Vorwurf Russland-Spionage: Ex-FPÖ-Politiker gewinnt vor Gericht gegen die Kronen Zeitung

Wie das in AfD- und FPÖ-nahen Kreisen gut vernetzte Grazer FREILICH Magazin heute berichtete, hat die auflagenstärkste österreichische Tageszeitung eine krachende Niederlage vor Gericht erlitten. Der frühere FPÖ-Bundesrats- und Nationalrats-Abgeordnete Hans-Jörg Jenewein hatte gegen das Blatt geklagt, weil dieses durch die Art seiner Berichterstattung den Eindruck erweckt hatte, Jenewein sei in geheime Tätigkeiten für Russland verstrickt.
Das Urteil trägt das Datum vom 31. März 2026, wurde jedoch erst am 16. April durch einen X-Beitrag des österreichischen Politik-Beraters Heimo Lepuschitz weiter bekannt, der die juristische Pressemitteilung postete. Spöttisch kommentierte Lepuschitz seinen Beitrag folgendermaßen:
"Der 'Russland Spin' wird langsam teuer für die Kampagnenmedien."

Laut Urteilsverkündigung muss die Kronen Zeitung Jenewein 3.500 Euro Schadenersatz wegen unerwiesener Behauptungen zahlen und eine Unterlassungserklärung abgeben. Außerdem verpflichtete Richterin Barbara Zauner das Presseorgan dazu, das Urteil innerhalb von vierzehn Tagen abzudrucken, wobei sie für die äußere Gestaltung des Abdrucks genaue Vorgaben machte. Auch dieser Bestandteil des Urteils dürfte die Kronen Zeitung noch einmal 1.500 Euro kosten.
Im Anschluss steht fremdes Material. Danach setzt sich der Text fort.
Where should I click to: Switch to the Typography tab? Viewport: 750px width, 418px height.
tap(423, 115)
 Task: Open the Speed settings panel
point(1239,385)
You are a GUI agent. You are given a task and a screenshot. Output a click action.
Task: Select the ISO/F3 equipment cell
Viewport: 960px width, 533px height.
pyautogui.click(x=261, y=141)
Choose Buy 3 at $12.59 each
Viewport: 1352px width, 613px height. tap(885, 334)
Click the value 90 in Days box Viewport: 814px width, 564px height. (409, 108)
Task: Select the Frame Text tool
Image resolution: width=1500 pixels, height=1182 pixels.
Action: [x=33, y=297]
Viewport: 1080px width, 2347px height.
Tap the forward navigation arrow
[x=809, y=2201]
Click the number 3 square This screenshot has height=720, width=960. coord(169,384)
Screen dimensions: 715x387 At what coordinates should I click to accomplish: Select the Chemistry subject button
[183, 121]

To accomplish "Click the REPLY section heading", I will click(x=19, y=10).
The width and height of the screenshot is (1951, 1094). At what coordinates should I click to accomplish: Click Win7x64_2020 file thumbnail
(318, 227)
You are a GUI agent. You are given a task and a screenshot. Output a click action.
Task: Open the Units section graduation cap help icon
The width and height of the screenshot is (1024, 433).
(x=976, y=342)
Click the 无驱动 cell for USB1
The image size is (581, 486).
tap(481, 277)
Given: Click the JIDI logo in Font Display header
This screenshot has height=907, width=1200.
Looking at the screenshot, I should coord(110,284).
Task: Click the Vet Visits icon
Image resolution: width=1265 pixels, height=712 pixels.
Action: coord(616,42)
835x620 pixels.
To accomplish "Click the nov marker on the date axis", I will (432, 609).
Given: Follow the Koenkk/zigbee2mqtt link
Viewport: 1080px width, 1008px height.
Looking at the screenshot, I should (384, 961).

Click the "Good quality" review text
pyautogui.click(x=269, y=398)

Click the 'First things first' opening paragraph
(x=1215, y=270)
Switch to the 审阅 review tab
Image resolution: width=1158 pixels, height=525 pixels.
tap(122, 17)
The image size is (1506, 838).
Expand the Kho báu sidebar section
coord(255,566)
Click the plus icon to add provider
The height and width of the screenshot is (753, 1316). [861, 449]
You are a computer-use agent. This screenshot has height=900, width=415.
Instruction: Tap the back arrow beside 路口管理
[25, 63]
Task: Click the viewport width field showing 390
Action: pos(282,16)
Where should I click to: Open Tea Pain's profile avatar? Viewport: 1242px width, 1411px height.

Es war eine Fotografie dieser Urteilsveröffentlichung aus der Kronen Zeitung vom 15. April, die Lepuschitz postete.
Damit nicht genug: FREILICH deutet das Urteil dahingehend, dass damit den Medien – zumindest in Österreich – enge Grenzen gesetzt werden, welche Eindrücke sie über Personen erzeugen dürfen, insbesondere wenn es sich um die heikle Frage von Beziehungen nach Russland dreht. Demnach geht es nicht nur um konkrete Aussagen, sondern auch "um die Wirkung von Bild und Text im Zusammenspiel", sofern sie beim Publikum einen dahingehenden Verdacht aufkommen lässt.
So dürfe die Kronen Zeitung nun keine Abbildungen von Jenewein mehr verbreiten, wenn sie mit einem Text einhergeht, der den Eindruck vermittele, "er sei Teil eines russischen Agentennetzwerks in Österreich und/oder er sei wegen Spionagetätigkeiten für die Russische Föderation angeklagt." (FREILICH zitiert hier den Wortlaut des Urteils). Dieses Verbot dürfte bereits auf lediglich "subtile oder suggestive Formen der Darstellung" mittels einer auf einen solchen Eindruck abzielenden Kombination von Bildmaterial und Begleittext zutreffen, meint die FREILICH-Redaktion.
Jenewein galt während seiner Zeit als Politiker als vehementer Kritiker der Zustände im österreichischen Bundesamt für Verfassungsschutz und Terrorismusbekämpfung (BVT). Im Rahmen der sogenannten BVT-Affäre kam es 2021 zu einer Hausdurchsuchung bei Jenewein; Er wurde im Jahr 2024 unter dem Vorwurf der Verletzung von Amtsgeheimnissen angeklagt.
Eine Verurteilung erfolgte 2025 wegen Missbrauchs der Amtsgewalt und eines Verstoßes gegen das Waffengesetz zu zwölf Monaten Haft auf Bewährung. Von weiteren Vorwürfen sprach das Gericht Jenewein damals frei. Die Verurteilung ist noch nicht rechtskräftig, da der Ex-Abgeordnete Berufung eingelegt hat. In einem Interview mit der rechtsgerichteten österreichischen Zeitschrift Info-DIREKT nahm Jenewein 2024 Stellung zu den gegen ihn erhobenen Vorwürfen.
Das presserechtliche Urteil von Ende März 2026 ist auch für die deutsche Politik von Relevanz, da Jenewein seit Herbst 2025 als Pressesprecher der AfD-Fraktion im Thüringer Landtag auftritt. Ebenfalls eine Partei, der Vertreter von Konkurrenzparteien gerne eine allzu große Russland-Nähe nachsagen.